*** Opening of Provided passage ***

Thanks to the strategic reshaping, aerospace is “now at the heart of everything we do”, he says. At its core are two divisions operating across the civil and defence segments: aerostructures – which also includes high-voltage electrical distribution systems and transparencies – and engines, also encompassing GKN’s nascent hydrogen- and electric-propulsion interests.

GKN, Dilnot says, is a “rare combination”, being a “super-tier one” supplier where “we think like a peer and act like an OEM” across two areas that elsewhere are rarely handled by the same business.

Peter Dilnot

Source: Melrose Industries

Dilnot has focused on results, and aims to achieve EBITDA of £900 million by 2025

“Everything we are doing is about improving our position on design… we are not interested in build-to-print [work],” he says. “Our best positions are where we add most value to our customers” – whether that is through risk and reward sharing partnerships with the engine manufacturers, or “deep technology positions with, for example, wings with Airbus”.

But the strategy also means that “we don’t want to play everywhere”. That pivot has already had an impact, with GKN exiting certain contracts in the defence market “which are not favourable or are onerous”.

*** Close of Provided passage ***

## Questions to answer
• a. Decide whether each statement agrees with the GKN passage: (i) The aerostructures division includes high-voltage electrical distribution systems. (ii) GKN wants to take on build-to-print work. (iii) Dilnot's EBITDA target of £900 million is set for 2030. Answer yes or no for each and quote the words that settle it.
• b. Using the GKN passage, answer these questions:
(i) How many divisions sit at the core of the aerospace business?
(ii) Which company is named for the deep technology position on wings?
(iii) In which market has GKN exited certain contracts?
• c. Retype the GKN passage from "GKN, Dilnot says, is" up to and including "the same business.".

*** Opening of Input data ***

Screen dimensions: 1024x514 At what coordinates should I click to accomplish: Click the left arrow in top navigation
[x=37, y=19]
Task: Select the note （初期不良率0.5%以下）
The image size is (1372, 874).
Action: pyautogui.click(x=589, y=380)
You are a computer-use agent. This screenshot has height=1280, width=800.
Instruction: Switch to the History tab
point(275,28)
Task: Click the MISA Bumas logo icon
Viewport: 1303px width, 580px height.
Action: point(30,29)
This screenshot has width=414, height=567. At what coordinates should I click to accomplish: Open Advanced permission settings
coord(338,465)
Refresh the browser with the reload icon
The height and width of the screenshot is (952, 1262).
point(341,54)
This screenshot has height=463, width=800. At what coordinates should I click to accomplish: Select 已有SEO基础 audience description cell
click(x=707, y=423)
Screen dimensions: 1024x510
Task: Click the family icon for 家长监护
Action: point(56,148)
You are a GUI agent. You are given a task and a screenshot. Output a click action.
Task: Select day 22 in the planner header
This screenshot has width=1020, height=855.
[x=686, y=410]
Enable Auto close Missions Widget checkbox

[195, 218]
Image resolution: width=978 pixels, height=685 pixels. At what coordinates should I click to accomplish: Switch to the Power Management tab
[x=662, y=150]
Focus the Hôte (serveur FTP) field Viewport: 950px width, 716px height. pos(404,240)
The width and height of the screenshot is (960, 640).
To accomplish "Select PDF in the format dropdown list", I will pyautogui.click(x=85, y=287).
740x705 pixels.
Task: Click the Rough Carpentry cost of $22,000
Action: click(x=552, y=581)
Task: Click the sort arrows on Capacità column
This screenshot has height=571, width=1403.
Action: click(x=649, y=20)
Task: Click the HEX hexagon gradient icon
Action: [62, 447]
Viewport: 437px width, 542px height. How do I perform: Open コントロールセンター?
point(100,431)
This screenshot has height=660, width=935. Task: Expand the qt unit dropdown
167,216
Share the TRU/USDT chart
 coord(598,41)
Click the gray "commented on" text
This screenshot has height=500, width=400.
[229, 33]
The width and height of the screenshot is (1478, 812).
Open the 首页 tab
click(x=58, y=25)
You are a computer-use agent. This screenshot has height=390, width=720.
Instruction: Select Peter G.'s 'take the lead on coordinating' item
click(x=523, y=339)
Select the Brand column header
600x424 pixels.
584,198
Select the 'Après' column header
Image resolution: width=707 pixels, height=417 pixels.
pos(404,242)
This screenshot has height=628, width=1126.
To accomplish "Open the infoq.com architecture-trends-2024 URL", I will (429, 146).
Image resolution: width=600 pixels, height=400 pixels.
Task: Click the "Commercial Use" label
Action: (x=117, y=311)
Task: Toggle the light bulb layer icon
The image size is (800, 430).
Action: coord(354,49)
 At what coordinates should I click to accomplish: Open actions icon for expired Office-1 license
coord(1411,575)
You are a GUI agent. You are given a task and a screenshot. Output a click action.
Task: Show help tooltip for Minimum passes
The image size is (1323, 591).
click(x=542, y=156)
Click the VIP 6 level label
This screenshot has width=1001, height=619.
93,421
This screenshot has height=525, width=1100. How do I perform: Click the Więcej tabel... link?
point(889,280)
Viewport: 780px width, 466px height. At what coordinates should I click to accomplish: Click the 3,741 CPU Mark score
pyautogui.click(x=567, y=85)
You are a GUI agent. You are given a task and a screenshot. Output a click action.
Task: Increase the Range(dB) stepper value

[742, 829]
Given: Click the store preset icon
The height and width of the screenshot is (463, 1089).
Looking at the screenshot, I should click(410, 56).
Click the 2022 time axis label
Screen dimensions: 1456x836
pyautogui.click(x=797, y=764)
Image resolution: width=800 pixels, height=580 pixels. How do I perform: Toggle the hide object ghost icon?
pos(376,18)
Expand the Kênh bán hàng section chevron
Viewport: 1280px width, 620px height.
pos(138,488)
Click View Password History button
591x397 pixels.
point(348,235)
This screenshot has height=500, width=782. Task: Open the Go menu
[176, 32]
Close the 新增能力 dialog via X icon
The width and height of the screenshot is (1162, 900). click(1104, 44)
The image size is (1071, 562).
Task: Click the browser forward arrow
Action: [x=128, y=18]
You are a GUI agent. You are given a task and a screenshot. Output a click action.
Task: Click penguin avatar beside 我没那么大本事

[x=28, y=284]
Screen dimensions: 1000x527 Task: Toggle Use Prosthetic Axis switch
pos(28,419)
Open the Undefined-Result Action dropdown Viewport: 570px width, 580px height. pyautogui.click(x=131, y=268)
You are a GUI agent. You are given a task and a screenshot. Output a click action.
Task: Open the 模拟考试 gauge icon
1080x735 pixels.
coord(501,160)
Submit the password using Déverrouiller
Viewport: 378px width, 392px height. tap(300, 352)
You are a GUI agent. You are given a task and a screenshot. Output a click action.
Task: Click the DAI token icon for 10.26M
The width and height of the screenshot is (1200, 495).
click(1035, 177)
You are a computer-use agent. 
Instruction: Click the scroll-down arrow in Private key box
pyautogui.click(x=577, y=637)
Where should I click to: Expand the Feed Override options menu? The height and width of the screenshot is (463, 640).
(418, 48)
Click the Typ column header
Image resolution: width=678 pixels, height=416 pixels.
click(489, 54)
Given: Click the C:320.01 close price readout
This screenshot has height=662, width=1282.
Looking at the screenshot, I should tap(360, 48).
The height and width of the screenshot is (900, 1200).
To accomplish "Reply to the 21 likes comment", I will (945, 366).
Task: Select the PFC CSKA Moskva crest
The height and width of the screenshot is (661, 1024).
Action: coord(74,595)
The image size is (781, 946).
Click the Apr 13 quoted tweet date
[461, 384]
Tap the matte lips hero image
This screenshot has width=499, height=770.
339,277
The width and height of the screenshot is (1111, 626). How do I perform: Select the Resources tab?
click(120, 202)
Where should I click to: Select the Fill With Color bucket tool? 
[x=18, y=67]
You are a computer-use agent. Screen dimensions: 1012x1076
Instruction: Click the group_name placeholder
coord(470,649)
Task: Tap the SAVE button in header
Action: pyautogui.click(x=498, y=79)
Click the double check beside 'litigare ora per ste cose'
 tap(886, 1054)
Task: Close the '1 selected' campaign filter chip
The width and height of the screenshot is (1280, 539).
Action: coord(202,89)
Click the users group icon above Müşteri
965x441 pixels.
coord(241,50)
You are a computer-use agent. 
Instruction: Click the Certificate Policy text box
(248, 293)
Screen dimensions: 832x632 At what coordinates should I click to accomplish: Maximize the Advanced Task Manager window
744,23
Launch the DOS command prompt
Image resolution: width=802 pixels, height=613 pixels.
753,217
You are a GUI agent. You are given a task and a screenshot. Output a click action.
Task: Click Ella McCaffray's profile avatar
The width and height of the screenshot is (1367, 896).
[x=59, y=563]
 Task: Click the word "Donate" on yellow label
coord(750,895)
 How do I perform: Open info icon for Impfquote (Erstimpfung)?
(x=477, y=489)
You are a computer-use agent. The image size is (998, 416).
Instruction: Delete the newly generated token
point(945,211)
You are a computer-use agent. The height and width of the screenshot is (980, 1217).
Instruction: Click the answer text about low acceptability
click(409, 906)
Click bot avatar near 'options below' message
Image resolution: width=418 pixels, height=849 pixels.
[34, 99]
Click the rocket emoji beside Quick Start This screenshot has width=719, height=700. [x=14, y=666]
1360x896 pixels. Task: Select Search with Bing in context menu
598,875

*** Close of Input data ***

## Answer section
• a.
(i) Yes: "aerostructures – which also includes high-voltage electrical distribution systems and transparencies"
(ii) No: "we are not interested in build-to-print [work]"
(iii) No: "aims to achieve EBITDA of £900 million by 2025"

• b.
(i) Two
(ii) Airbus
(iii) The defence market

• c.
GKN, Dilnot says, is a “rare combination”, being a “super-tier one” supplier where “we think like a peer and act like an OEM” across two areas that elsewhere are rarely handled by the same business.